The bacterial infection was believed to spread in the air when ill people coughed, laughed, sneezed or sang. However, research, published in the journal The Lancet Infectious Diseases, found that four in five people who tested positive for the killer bug didn’t suffer from a cough.
The researchers now think that even people who show no signs of the disease could spread the infection, which can travel to your brain, heart, abdomen, glands, bones and nervous system.
Even those who don’t suffer from a cough can carry the infectious disease in their spit, which can be spewed into the air when someone talks or breathes, according to the study.
This means people could contract the infection just by breathing near someone who has tuberculosis but isn’t showing any obvious signs.

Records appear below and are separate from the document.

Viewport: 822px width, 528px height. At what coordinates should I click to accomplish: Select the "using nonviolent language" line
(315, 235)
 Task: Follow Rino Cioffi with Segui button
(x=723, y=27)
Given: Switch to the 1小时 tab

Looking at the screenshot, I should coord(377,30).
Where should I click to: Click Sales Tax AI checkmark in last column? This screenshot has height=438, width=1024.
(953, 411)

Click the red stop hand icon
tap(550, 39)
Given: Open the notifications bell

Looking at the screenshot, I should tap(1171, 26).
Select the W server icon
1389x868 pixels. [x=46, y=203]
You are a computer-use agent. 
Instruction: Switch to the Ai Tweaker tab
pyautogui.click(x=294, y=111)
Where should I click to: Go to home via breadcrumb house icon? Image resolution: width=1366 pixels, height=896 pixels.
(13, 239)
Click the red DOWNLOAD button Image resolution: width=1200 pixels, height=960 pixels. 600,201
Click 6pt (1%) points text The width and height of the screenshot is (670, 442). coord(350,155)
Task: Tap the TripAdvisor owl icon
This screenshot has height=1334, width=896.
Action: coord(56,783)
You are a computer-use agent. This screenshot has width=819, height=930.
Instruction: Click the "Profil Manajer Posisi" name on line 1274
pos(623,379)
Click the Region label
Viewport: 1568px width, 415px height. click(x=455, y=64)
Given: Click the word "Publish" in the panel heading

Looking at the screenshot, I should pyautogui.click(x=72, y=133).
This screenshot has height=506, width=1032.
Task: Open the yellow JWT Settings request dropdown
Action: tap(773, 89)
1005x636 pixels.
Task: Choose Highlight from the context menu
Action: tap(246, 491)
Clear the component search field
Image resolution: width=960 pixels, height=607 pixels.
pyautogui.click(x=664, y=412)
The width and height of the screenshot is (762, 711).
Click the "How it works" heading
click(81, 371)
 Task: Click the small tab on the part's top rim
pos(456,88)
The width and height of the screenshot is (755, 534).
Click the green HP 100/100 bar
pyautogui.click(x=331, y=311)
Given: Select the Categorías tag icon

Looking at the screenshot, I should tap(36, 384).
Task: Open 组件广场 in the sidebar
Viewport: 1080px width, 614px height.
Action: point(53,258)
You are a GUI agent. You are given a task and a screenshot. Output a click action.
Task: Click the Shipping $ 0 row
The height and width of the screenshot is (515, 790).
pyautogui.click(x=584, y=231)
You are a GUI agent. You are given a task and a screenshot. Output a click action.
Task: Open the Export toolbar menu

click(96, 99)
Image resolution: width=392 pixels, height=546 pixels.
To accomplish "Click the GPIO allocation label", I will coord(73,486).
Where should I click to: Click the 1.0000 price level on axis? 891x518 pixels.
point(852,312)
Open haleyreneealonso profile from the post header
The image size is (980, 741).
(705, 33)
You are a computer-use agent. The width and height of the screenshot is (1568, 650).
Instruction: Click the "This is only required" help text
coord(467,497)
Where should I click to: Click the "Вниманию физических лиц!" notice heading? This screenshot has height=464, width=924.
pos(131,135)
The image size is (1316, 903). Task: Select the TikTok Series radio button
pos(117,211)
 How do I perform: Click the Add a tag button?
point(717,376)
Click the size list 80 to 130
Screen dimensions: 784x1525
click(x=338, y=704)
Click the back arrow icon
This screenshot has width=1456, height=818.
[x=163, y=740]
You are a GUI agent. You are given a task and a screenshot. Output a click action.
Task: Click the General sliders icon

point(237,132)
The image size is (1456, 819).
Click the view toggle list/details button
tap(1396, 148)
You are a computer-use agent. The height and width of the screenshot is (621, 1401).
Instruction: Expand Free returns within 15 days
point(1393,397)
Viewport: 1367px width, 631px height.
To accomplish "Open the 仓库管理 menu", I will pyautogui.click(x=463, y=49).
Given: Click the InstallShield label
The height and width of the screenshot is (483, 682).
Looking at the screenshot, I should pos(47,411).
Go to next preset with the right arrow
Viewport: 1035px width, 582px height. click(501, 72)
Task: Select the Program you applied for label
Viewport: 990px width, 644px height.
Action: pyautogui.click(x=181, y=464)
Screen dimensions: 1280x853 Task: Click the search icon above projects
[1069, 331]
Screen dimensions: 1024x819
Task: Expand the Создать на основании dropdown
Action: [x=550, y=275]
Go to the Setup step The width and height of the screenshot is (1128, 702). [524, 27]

Study author Professor Frank Cobelens of Global Health at Amsterdam University Medical Center said: “A persistent cough is often the entry point for a diagnosis. But if 80 percent of those with TB don’t have one, then it means that a diagnosis will happen later, possibly after the infection has already been transmitted to many others, or not at all.”
The latest study looked at data of more than 600,000 people in 12 countries across Africa and Asia, including tuberculosis patients.
The findings revealed that 82.8 percent of those with the disease had no persistent cough and 62.5 percent had no cough at all. Furthermore, a quarter of those without a cough had high loads of the bacteria in their spit.
Professor Cobelens is now calling for consideration of new ways of diagnosing the disease so cases are not missed.
He said: “When we take all of these factors into account, it becomes clear that we need to really rethink large aspects of how we identify people with TB. It’s clear that current practice, especially in the most resource-poor settings, will miss large numbers of patients with TB.”
The new research comes as the cases of the Victorian disease are now on the rise. According to the UK Health Security Agency, the number of infections increased by over 10 percent last year.
Globally, 7.5 million people were diagnosed with the killer bug in 2022 – the highest number ever recorded.
Health chiefs are scrambling to “investigate the reasons” behind this sudden infection rise. The World Health Organisation (WHO) previously suggested this could be because many people were unable to get a diagnosis or receive treatment during Covid lockdowns.
Now, anyone suffering from a persistent cough and fever, especially those in groups at a higher risk of catching tuberculosis, is being urged not to dismiss their symptoms as a cold.
Key signs include a cough that lasts for more than three weeks, feeling exhausted, a high temperature, weight loss and loss of appetite.
People are at a higher risk of catching the disease if they are in close contact with an infected person, travel to countries with high rates of tuberculosis, are homeless, are addicted to drugs, have a weakened immune system or are in prison.
There’s a vaccine that can protect you against the infection, but vaccination programmes have been scrapped in several countries over the last 20 years. The good news is that most cases of tuberculosis can be successfully treated with antibiotics.